To specify the effect of Aβ on GSK-3β, Western blots were performed to determine the amounts of total and phosphorylated (inactive) GSK-3β in lysates of hippocampal slices (Fig. 4 C, left). In APP transgenic cultures the expression level of GSK-3β was significantly increased by ∼80% (Fig. 4 C, top right). Application of TDZD caused a significant increase in phosphorylated (inactive) GSK-3β on APP transgenic background by ∼70% (Fig. 4 C, bottom right). The data suggest that TDZD reduces the amount of active GSK-3β, which is produced by the increased expression in APP transgenic cultures. Together, the data indicate that neurodegeneration is induced by Aβ and that Aβ requires tau. Tau toxicity is induced by a cascade involving NMDARs and GSK-3β activation but not calcineurin. The fact that NMDAR blockage prevents neurodegeneration makes it unlikely that AICD is involved in the pathologic processes in our system.

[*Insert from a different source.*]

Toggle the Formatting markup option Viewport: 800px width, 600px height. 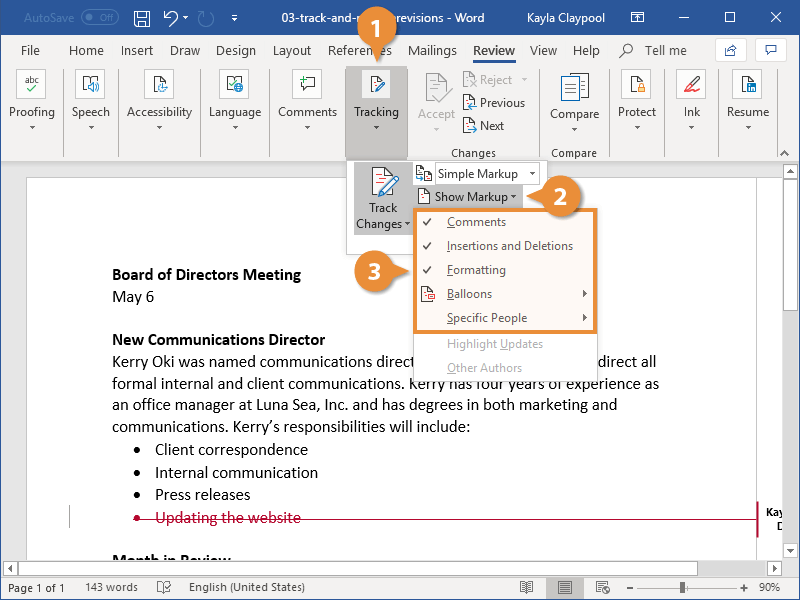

Disease-relevant tau mutants differentially induce cell death in combination with Aβ
It has been shown that overexpression of FTDP-17 tau mutants such as P301L and R406W in transgenic mice leads to the development of NFTs and neuronal degeneration (Lewis et al., 2000; Zhang et al., 2004). The accumulated tau was phosphorylated at disease-relevant residues (Ikeda et al., 2005). Combination with APP or Aβ increased tangle formation in P301L mice (Lewis et al., 2000; Götz et al., 2001). To analyze the effect of tau phosphorylation and tau mutations in combination with Aβ, EGFP-tagged PHP tau, a less phosphorylatable tau construct (Ala tau), and the two FDTP-17 mutants P301L and R406W tau were prepared in Sindbis virus (Fig. 5 A). To determine the effect of the APP transgene on phosphorylation of the different tau mutants, slices from APP transgenic and nontransgenic mice were infected with the constructs and quantitative Western blot analysis was performed. Detection used the PHF-1 antibody that reacts with a phosphorylated epitope at S396 and S404, which is also phosphorylated by GSK-3β (Shahani and Brandt, 2002). Phosphorylation of wt tau at the PHF-1 site was significantly increased by ∼25% on APP transgenic background compared with nontransgenic control indicating that Aβ caused increased phosphorylation of wt tau (Fig. 5 B). Compared with wt tau, both FTDP-17 mutants showed a drastically reduced phosphorylation on nontransgenic background at the PHF-1 site by 65 and 45% (R406W tau and P301L, respectively). More importantly, Aβ did not affect the phosphorylation level of both mutants, suggesting that Aβ differentially affects phosphorylation of wt tau and FTDP-17 mutants. As expected, PHP tau and Ala tau were not immunoreactive with PHF-1, since the epitope had been mutated to glutamate and alanine, respectively.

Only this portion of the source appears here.